Stored items
☆ ☆ ☆

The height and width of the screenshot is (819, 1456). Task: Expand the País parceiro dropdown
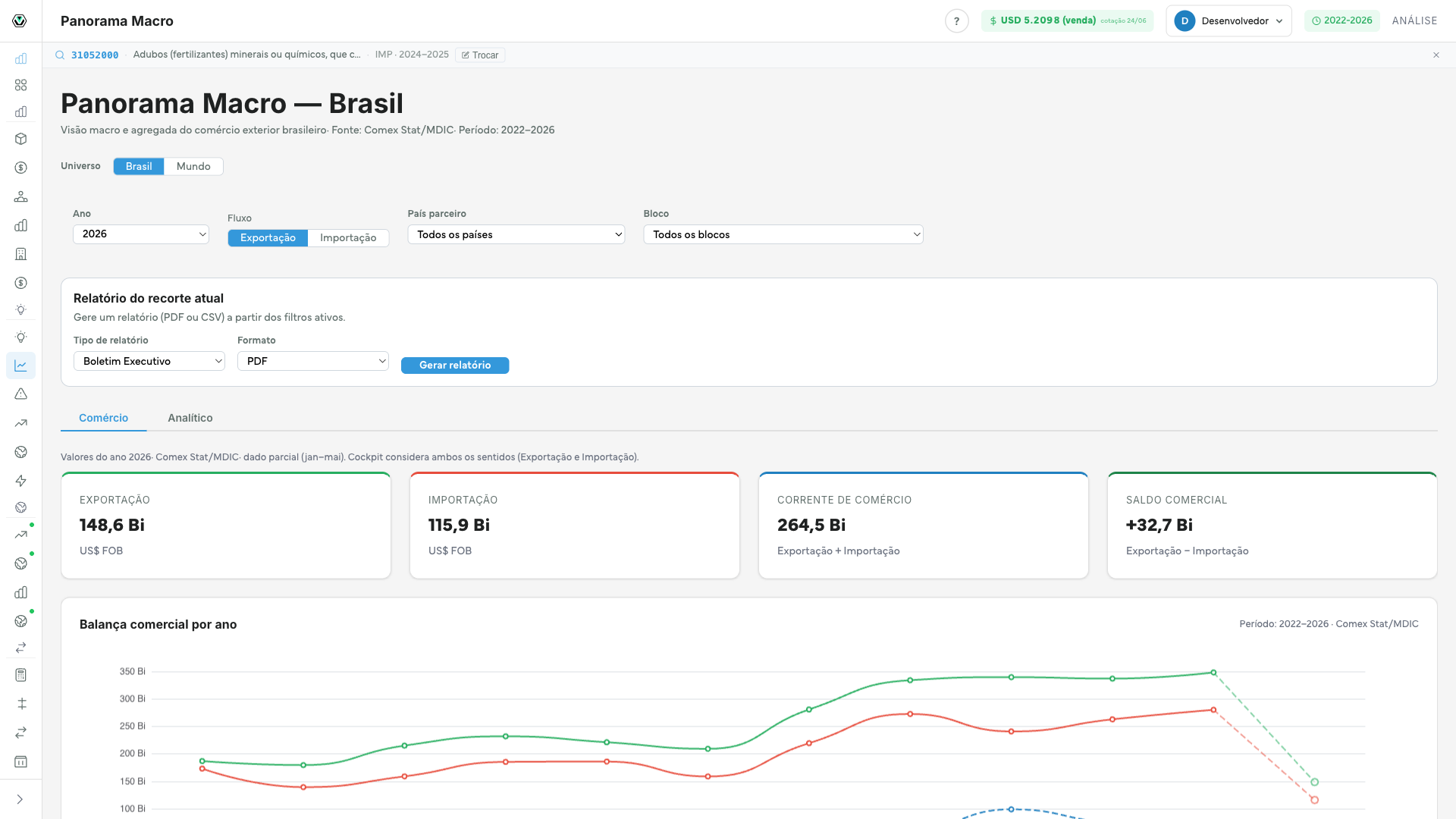point(516,235)
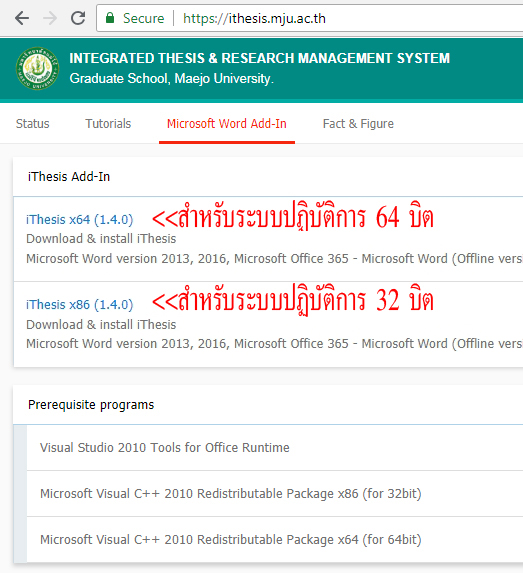Switch to the Fact & Figure tab
This screenshot has height=573, width=523.
pos(358,124)
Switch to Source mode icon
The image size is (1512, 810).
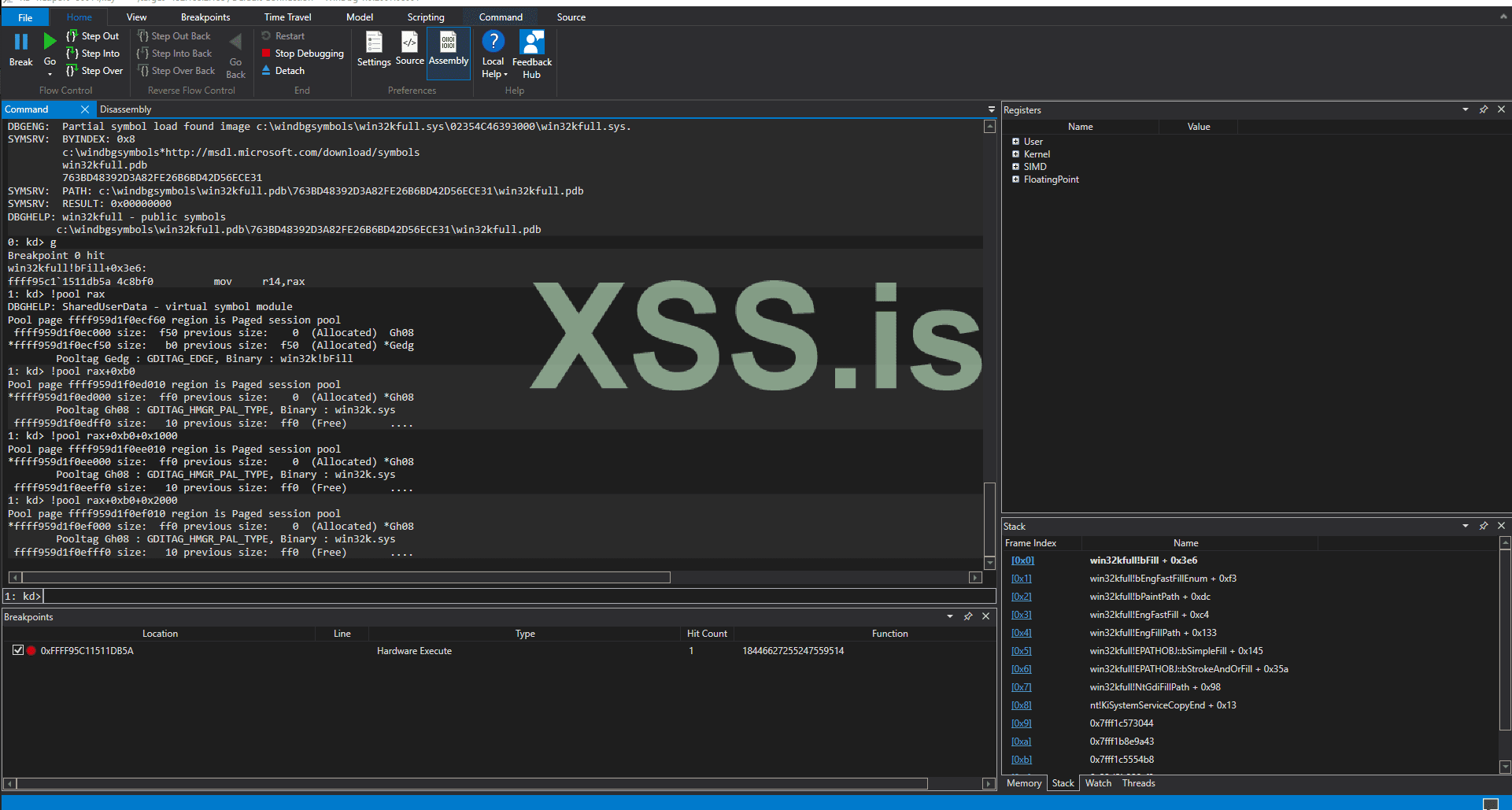point(409,43)
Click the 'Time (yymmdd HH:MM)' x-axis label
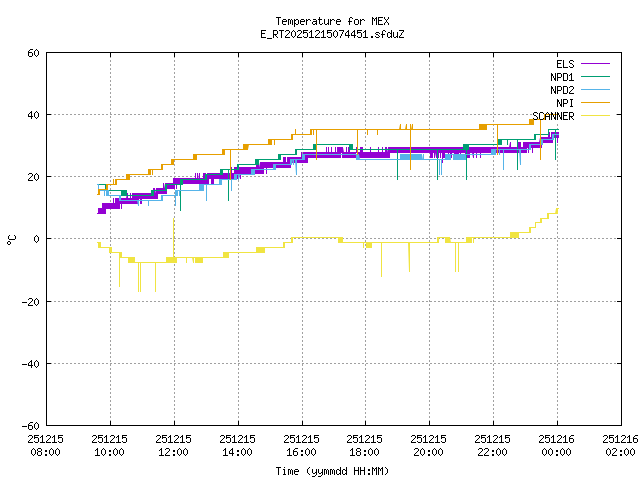 coord(332,471)
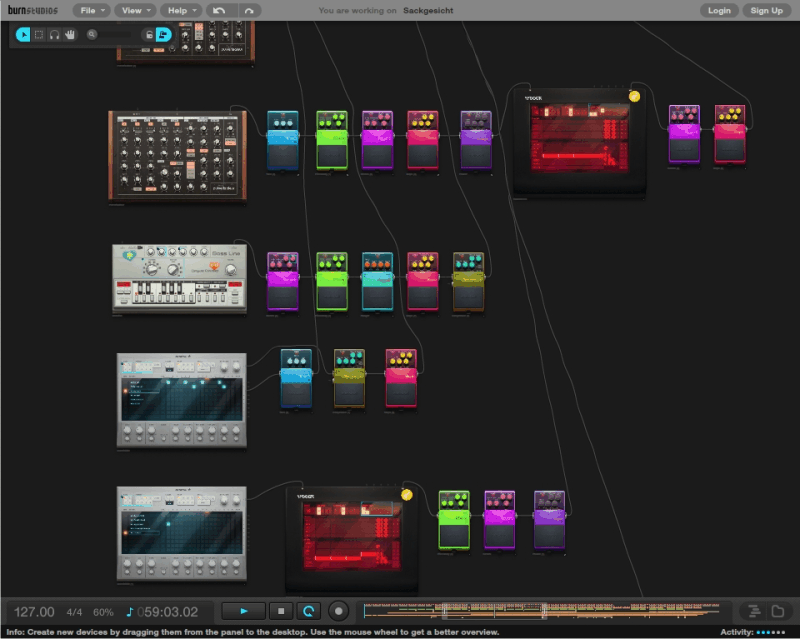Click the Login button
Image resolution: width=800 pixels, height=639 pixels.
click(x=722, y=10)
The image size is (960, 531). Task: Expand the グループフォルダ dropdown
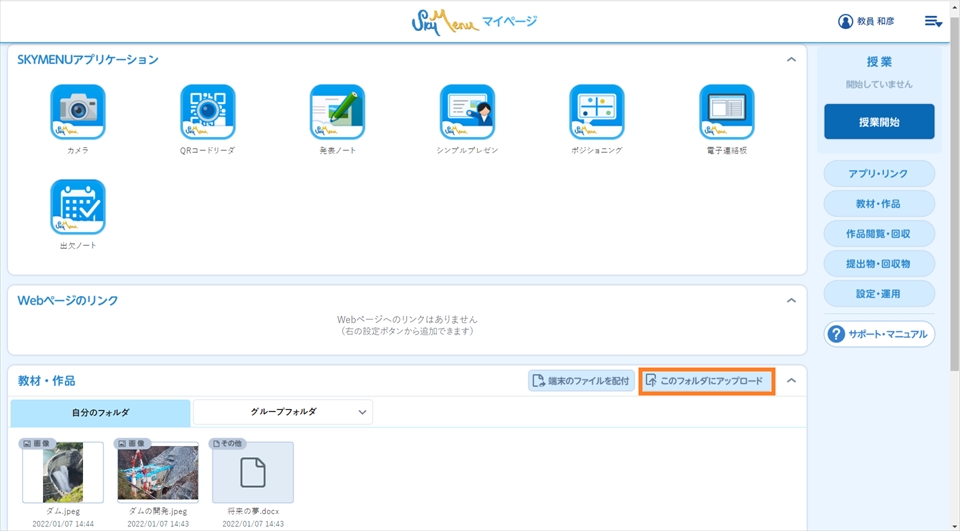283,412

☆ ☆ ☆

YOUR INSTRUCTIONS:
A faithful, complete copy of the entries is required, without the pictures.

WRITTEN REPLY:
The height and width of the screenshot is (819, 1456). Task: Expand the País parceiro dropdown
point(516,235)
Switch to the Fact & Figure tab
This screenshot has height=573, width=523.
pos(358,124)
Switch to Source mode icon
The image size is (1512, 810).
point(409,43)
Click the 'Time (yymmdd HH:MM)' x-axis label
 coord(332,471)
Click the Login button
Image resolution: width=800 pixels, height=639 pixels.
click(x=722, y=10)
The image size is (960, 531). Task: Expand the グループフォルダ dropdown
283,412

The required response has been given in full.